The bed creaks as Izaya pulls the sheets off. He'd planned on washing them tonight in hopes that it would rid the air of that foul copper smell, but the incriminating red stain absorbed into the layers of the mattress seemed to have different plans. The fatigue in Izaya's bones drags heavy as he takes his phone and a knife with him into another room of the castle. He'll have someone come out tomorrow and get rid of the bedding, but for now he's choking on his own self disgust.
Izaya goes straight to the bathroom connected to the en suite of the new room, and digs under the sink for the first aid kit he had made sure to have in every room. His hands are trembling as he peels the soiled bandages from around his wrists, and gingerly pulls at the cotton pads fastened to his hips. Those come off with a wet shulk of blood clots pulling the skin taut against the hardened black of the pus on the surface. The infection is apparent all over his body. His eyes catch the empty reflections of crimson long gone dark in the mirror.
He doesn't even recognize himself.
Izaya stares at this person in the mirror with revulsion. He looks sick and weak- skin gone nearly translucent without proper blood supply, and bags that pull heavy enough at his eyes to sink fatigue into his expressions as well. The cuts are bright and angry and bleeding against the pale of his skin. He looks horrible, and for the first time in months, chokes on his own weakness in a way that isn't total apathy.
He used to be so beautiful. What had happened? When had he stopped being able to motivate himself to even eat or drink? When had his aspirations melted into nothing more than background noise as he shook and pleaded for his next chance to feed an addiction to something that was going to kill him anyway.

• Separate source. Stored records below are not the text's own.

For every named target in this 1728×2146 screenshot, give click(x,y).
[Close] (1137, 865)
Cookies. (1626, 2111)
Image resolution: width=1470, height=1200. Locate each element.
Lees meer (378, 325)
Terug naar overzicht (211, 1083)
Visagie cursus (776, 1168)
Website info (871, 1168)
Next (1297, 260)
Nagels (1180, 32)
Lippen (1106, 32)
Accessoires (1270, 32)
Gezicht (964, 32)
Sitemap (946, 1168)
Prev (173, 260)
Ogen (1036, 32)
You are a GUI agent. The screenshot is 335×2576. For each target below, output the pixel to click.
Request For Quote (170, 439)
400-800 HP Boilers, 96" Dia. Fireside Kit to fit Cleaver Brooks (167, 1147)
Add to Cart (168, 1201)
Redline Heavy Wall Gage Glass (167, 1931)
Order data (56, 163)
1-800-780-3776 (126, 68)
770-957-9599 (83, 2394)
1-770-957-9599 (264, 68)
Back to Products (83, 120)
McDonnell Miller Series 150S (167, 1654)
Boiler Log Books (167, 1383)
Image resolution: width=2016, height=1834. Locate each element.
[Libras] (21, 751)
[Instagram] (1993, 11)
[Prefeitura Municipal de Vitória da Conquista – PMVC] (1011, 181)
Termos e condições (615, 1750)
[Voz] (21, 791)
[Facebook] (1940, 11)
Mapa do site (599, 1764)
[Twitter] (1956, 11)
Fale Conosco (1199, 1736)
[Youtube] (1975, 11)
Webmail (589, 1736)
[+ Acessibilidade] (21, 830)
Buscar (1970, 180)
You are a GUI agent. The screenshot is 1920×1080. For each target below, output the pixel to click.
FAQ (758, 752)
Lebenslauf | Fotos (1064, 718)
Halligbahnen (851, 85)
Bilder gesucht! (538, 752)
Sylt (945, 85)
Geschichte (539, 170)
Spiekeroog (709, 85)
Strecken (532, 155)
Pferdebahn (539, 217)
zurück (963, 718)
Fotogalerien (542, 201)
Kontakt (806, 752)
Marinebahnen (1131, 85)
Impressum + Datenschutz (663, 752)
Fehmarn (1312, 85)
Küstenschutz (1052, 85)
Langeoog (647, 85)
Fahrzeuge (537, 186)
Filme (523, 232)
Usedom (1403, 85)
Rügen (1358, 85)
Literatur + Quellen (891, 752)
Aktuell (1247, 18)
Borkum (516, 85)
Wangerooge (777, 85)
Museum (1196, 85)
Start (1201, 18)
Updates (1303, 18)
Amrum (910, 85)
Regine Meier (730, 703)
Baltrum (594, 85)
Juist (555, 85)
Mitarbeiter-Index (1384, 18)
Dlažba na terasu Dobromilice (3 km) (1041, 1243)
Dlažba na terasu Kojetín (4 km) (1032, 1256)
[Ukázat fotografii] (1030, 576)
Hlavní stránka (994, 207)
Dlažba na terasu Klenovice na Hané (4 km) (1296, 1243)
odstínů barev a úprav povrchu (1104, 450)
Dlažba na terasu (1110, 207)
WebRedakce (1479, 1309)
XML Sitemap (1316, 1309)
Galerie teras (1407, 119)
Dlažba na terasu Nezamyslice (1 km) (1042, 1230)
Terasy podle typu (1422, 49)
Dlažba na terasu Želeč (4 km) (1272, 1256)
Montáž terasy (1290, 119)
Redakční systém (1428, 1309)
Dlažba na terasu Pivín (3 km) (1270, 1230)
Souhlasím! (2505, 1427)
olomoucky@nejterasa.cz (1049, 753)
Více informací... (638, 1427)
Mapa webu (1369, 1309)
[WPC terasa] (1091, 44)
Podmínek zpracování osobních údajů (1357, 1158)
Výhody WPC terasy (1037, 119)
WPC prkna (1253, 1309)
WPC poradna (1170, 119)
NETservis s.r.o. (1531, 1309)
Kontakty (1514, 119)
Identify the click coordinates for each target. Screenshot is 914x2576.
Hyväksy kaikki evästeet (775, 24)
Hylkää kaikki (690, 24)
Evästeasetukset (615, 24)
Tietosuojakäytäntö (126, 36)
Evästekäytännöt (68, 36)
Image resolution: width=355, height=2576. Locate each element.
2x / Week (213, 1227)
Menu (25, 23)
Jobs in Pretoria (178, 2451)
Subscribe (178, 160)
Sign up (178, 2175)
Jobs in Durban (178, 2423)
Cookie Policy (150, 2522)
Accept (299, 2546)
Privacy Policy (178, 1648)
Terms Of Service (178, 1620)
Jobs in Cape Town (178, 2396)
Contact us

It felt nice- to feel something at all that wasn't an aching need to carve into his own body.
Izaya gingerly steps into the shower and decides that he's going to take better care of the wounds. He washes his hair and cleans each infection with feather light touches and an antibacterial soap that stings much more than any stab into his skin. The poorly made stitches come out next- untied with his fingers and pulled out like he's ripping off a wax strip. The towel he uses is clean and fluffy like the ones he used back in Ikebukuro, and he can't believe how much he missed the little comforts of life.
Starting with the right wrist, he sprays the antibacterial medicine into the bruised yellow slits and hisses audibly at the discomfort. He repeats the process with his left wrist and both of his legs. When he brings the threat to the eye of the needle, his hands are steadier than they have been in months, and even more so as he takes the time to meticulously close every cut deemed too deep to heal on its own. The cotton pads get a healthy coat of a similar antibacterial ointment before they are pressed into his skin and secured with medical tape. He pulls on a pair of black boxer briefs that are far shorter than he would be comfortable being seen in and a sweater like the ones he used to wear in Japan. He even goes through the effort of towel drying his hair and pulling on a pair of socks before exiting the room and seeking the comfort of a clean bed that doesn't smell like his own blood.
He's beyond exhausted by the time his face meets the pillow, and his eyes close to embrace the first restful sleep he's had in months. Instead of dreaming of murders and torture and betrayal, he dreams of kind, golden eyes and a smile that's made his knees weak for a decade.